La Partie entre Jeeno Thitikul fut également expédiée 4&2, par Angel Yin, qui a sorti celle que beaucoup voyaient comme la favorite du tournoi. Pourtant, la jeune Thaïlandaise domina l’Américaine entre les trous 4 et 9, avant que la puissance et la longueur d’Angel Yin ne fasse la différence. Sur le Par 4 du 10, Yin signait un eagle alors que Thitikul concédait un bogey, et après ce moment, on vit la Thaïlandaise montrer des signes de fatigue. Ce qui s’illustra par les quatre derniers trous du match de perdus, par elle, laissant Angel Yin passer en demie finale, avec un dernier birdie sur le par 5 du 16, en prime.
Et pendant ce temps, Céline Boutier affrontait sa camarade de Solheim Cup, Madelene Sagstrom, en ayant pris beaucoup de retard sur l’horaire prévu.
Et alors que l’on aurait penser que la Française pourrait sortir fatiguée de sa rencontre avec la Sud-africaine, elle domina la Suédoise jusqu’au trou n°6, avant que celle-ci ne réagisse en signant un birdie sur le Par 5 du 7, pour revenir à égalité. S’installa alors un match d’observation entre les deux joueuses, donnant l’avantage à Sagstrom au 11, puis à Boutier au 15, avant que la Française ne concède un bogey qui allait ramener les deux joueuses à égalité. Finalement, rattrapées par l’obscurité, les deux joueuses rentraient au club-house, après 17 trous, en étant à égalité, et ce n’est que ce dimanche matin (heure américaine) que cette partie reprendra. Durera-t-elle plus de 18 trous ? Nul ne peut le dire pour le moment.

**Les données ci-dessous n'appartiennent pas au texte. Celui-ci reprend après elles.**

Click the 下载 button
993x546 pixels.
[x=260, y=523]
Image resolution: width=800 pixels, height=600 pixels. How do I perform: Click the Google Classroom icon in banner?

Une chose est certaine, Si Céline Boutier s’impose à nouveau, elle affrontera Angel Yin, avec en arrière plan, l’ombre de la Solheim Cup.
Rendez-vous, ce soir, de 19h30 à 21h30, pour suivre les 1/2 finales, puis à partir de 00h30 pour la finale.
Cette 1/8e de finale a vu un record s’inscrire dans l’histoire de ce tournoi, et c’est une Française qui en partage la réalisation.Boutier a été opposée à la Sud-africaine Ashleigh Buhai. Deux joueuses solides, au mental d’acier, qui n’ont rien lâché durant… 27 trous !
Et au 28e, la lauréate du British Women’s Open 2022 a craqué, mettant sa balle dans le rough du green, et manquant de précision en jouant son chip pour amener sa balle au plus près du mat. Se retrouvant avec un putt d’environ 6 mètres, Buhai eut un putt pour le Par quant la Française Céline Boutier, à environ 10 mètres, eut un putt pour birdie, du bord du green, lui permettant d’amener sa balle au plus près. C’est avec un Par contre un bogey pour la Sud-africaine, que la Française mettait un terme à un match que chacun crut interminable.
Avec 28 trous joués, les deux joueuses détiennent, désormais, le nouveau record d’un match play dans ce tournoi, qui était de 22 trous, en 2022, en ayant opposé la japonaise Ayaka Furue à l’Anglaise Jodi Ewart Shadoff, en 16e de finale.